Des évolutions technologiques majeures (magnétoencéphalographie, oculométrie TMS, IRMf, NIRS,…) ont permis un développement exceptionnel de nos capacités scientifiques d’investigation. Nous savons un peu mieux aujourd’hui comment les processus psychiques s’enracinent dans le substrat biologique du cerveau. On estime que celui-ci est composé d’un peu plus de 85 milliards de neurones, connectés entre eux par 160.000 km de fibres (4 circonférences terrestres). Dès 1949, D. Hebb avait émis l’hypothèse démontrée depuis, que l’organisation des connexions synaptiques entre neurones qui assure ce câblage est fortement modifiée par l’expérience.

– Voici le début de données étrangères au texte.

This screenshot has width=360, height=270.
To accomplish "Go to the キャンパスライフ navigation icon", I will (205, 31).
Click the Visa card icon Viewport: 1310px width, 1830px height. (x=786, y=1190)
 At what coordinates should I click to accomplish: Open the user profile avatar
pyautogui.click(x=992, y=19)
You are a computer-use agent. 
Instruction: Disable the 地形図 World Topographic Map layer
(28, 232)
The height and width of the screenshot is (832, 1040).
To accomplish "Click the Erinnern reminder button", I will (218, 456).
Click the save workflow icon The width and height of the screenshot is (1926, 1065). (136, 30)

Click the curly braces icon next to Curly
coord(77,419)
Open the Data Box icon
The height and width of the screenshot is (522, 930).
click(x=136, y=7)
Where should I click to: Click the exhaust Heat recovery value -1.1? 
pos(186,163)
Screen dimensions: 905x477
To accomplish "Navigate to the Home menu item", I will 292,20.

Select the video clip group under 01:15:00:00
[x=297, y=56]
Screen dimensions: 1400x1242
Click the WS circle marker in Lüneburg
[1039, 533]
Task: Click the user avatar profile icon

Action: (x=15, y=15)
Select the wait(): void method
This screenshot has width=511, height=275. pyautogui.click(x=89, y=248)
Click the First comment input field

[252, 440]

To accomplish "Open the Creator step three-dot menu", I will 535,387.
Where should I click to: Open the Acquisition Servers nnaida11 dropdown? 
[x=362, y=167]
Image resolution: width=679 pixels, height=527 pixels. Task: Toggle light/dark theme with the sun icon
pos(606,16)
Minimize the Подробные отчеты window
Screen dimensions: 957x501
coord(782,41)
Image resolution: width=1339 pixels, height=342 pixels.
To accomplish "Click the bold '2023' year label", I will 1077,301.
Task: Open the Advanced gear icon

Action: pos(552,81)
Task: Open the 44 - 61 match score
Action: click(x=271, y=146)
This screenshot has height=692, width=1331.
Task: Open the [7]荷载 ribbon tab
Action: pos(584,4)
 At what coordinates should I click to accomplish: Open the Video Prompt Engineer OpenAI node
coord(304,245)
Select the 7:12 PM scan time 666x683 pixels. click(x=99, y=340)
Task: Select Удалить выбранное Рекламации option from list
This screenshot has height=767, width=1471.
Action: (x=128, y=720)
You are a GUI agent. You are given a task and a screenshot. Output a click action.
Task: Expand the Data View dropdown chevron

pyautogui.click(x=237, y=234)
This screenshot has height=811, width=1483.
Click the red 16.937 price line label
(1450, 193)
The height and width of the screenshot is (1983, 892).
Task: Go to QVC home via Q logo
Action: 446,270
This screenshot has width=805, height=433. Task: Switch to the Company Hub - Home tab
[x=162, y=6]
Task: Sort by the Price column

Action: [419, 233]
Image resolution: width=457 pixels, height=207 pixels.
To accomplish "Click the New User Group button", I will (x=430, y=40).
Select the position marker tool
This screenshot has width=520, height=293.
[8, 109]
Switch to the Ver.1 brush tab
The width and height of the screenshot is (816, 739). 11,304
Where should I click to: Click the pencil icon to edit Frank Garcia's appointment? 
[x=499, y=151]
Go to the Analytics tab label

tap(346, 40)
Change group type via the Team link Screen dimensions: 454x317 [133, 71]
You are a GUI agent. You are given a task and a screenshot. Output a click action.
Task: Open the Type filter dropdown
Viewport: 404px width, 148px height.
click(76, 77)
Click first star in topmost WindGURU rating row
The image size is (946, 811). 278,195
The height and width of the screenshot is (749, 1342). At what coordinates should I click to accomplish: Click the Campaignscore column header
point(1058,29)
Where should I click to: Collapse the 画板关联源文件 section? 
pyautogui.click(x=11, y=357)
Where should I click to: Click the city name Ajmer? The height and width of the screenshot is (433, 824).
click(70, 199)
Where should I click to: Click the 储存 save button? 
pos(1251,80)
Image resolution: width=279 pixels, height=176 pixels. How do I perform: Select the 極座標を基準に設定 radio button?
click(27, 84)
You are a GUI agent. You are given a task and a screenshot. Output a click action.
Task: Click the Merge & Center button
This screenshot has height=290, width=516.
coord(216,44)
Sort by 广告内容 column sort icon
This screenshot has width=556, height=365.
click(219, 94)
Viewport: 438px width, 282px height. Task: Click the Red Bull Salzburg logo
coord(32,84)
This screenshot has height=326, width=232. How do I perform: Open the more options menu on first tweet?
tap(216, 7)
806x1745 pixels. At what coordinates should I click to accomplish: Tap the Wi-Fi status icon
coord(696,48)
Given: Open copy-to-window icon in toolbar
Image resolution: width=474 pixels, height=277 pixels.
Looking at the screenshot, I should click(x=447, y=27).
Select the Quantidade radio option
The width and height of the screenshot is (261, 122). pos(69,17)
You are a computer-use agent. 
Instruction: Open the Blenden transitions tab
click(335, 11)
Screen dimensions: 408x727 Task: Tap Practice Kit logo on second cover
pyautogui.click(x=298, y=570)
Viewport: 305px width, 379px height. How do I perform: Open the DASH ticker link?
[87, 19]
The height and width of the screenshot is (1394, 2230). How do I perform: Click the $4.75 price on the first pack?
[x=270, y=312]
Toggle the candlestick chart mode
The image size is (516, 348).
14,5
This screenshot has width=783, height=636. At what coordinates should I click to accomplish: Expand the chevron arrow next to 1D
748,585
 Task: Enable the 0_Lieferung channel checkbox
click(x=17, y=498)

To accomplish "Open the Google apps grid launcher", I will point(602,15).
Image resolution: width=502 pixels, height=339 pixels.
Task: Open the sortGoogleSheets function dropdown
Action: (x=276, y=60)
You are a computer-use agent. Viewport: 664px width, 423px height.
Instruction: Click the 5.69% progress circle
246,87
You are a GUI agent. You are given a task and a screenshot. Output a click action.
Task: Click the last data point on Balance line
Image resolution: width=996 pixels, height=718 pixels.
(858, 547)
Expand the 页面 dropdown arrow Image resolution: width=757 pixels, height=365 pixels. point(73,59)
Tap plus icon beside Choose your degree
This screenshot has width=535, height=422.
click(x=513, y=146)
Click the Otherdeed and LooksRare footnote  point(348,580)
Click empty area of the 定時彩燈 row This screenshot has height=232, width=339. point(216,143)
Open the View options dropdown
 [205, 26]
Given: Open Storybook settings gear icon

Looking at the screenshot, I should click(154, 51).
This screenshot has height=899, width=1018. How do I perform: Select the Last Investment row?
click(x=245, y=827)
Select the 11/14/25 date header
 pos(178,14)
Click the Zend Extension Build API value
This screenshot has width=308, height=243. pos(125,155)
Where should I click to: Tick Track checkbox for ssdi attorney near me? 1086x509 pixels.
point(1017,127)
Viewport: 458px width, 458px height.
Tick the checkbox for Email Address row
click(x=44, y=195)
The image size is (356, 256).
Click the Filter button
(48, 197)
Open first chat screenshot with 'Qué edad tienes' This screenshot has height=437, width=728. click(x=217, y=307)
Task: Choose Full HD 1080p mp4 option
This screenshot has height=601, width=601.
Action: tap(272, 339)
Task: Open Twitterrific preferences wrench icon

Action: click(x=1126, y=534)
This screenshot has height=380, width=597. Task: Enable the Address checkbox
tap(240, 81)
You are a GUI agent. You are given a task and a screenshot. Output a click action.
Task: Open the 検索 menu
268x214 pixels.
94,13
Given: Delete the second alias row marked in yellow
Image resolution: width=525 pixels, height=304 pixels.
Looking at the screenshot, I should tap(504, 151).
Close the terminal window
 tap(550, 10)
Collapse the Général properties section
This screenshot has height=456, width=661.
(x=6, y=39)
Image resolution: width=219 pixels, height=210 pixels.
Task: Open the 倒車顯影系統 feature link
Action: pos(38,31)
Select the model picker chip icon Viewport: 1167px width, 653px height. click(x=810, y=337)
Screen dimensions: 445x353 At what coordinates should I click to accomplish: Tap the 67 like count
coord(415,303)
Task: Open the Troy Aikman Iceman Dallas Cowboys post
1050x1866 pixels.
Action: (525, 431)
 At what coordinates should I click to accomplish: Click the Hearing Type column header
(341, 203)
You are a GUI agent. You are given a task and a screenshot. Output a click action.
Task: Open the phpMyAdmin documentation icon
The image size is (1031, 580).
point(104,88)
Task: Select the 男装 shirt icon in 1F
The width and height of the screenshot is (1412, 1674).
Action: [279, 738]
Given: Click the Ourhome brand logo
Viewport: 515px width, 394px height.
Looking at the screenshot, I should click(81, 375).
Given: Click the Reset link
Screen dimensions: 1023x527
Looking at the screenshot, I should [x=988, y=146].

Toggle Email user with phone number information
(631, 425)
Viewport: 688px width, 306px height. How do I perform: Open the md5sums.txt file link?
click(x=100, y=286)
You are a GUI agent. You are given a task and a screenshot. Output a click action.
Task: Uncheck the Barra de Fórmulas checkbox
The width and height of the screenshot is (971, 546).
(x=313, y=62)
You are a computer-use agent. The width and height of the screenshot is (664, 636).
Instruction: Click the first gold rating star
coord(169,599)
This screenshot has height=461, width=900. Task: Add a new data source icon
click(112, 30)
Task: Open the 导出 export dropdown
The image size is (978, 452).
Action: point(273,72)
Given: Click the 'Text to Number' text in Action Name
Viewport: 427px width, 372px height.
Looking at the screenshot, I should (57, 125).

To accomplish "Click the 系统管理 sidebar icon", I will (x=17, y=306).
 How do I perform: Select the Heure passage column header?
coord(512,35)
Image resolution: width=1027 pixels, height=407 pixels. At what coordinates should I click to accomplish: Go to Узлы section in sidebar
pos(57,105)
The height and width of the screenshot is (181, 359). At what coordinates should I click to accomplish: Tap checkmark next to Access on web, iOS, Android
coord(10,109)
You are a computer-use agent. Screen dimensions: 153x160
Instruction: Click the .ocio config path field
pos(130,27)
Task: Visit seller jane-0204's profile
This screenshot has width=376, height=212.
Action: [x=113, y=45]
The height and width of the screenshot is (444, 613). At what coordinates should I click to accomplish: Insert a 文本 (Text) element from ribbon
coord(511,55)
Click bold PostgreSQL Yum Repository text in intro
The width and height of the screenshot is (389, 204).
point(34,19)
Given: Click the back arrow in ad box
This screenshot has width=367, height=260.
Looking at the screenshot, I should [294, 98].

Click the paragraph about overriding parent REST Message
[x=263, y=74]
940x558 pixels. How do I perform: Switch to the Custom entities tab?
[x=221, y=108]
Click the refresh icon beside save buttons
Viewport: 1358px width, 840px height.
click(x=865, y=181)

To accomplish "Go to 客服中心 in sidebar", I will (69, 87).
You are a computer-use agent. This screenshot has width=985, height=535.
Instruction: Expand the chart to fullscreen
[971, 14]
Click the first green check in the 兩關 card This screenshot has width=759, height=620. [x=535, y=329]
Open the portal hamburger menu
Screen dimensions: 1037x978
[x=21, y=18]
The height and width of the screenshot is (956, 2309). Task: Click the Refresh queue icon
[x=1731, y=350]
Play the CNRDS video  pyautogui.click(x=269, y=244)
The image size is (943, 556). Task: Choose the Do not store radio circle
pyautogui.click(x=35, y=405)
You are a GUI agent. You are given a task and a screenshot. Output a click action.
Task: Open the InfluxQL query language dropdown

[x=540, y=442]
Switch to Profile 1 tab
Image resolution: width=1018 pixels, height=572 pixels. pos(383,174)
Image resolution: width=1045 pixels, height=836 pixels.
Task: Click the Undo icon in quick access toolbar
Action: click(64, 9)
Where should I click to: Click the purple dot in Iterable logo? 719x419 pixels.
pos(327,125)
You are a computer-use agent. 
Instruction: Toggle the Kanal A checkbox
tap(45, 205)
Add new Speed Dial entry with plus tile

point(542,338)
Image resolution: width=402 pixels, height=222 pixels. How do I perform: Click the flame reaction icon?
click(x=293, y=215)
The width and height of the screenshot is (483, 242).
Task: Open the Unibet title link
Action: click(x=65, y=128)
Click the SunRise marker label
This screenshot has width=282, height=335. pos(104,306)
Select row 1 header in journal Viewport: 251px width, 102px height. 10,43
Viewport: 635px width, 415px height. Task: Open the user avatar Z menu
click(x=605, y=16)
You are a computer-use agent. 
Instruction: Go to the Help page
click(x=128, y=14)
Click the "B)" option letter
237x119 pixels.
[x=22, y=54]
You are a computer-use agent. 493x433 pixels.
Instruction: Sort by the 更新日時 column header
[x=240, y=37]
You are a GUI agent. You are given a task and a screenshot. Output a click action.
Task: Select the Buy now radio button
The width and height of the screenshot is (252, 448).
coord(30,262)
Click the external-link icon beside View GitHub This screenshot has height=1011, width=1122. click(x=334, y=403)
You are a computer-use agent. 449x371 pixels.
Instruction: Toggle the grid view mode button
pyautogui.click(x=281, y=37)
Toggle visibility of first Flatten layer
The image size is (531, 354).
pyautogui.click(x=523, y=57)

Ce câblage s’organise dans le cortex cérébral autour d’environ 400 aires dont les fonctions sont complexes. Il n’existe pas de correspondance univoque entre les aires et les fonctionnalités. La « théorie » des cerveaux gauche et droit n’a aucun fondement. Il s’agit d’une légende tenace exprimée dans les années 70 par trois neurologues de l’Université Harvard, Geschwind, Levitsky et Galaburda. Extrapolation hâtive de travaux sur la latéralisation du cerveau, elle n’a jamais été prise au sérieux par les neurologues. Une équipe de chercheurs de l’Université d’Utah dirigée par Jeff Anderson en a démontré l’inanité (2013).
Des protocoles expérimentaux ont été mis au point rendant possible l’analyse de perceptions inconscientes (A. Marcel, Conscious and Unconscious Perception : Experiments onVisual Masking and Word Recognition, 1983) ou l’objectivation de tâches subjectives en mettant en évidence que percevoir un stimulus visuel et l’imaginer activent de la même manière le cerveau occipital (Denis le Bihan, Le cerveau de cristal, 2012). Cependant les sciences cognitives demeurent très loin de disposer d’une théorie de la conscience, repoussant ainsi vers un très hypothétique lointain toute velléité transhumaniste de numériser cette dernière.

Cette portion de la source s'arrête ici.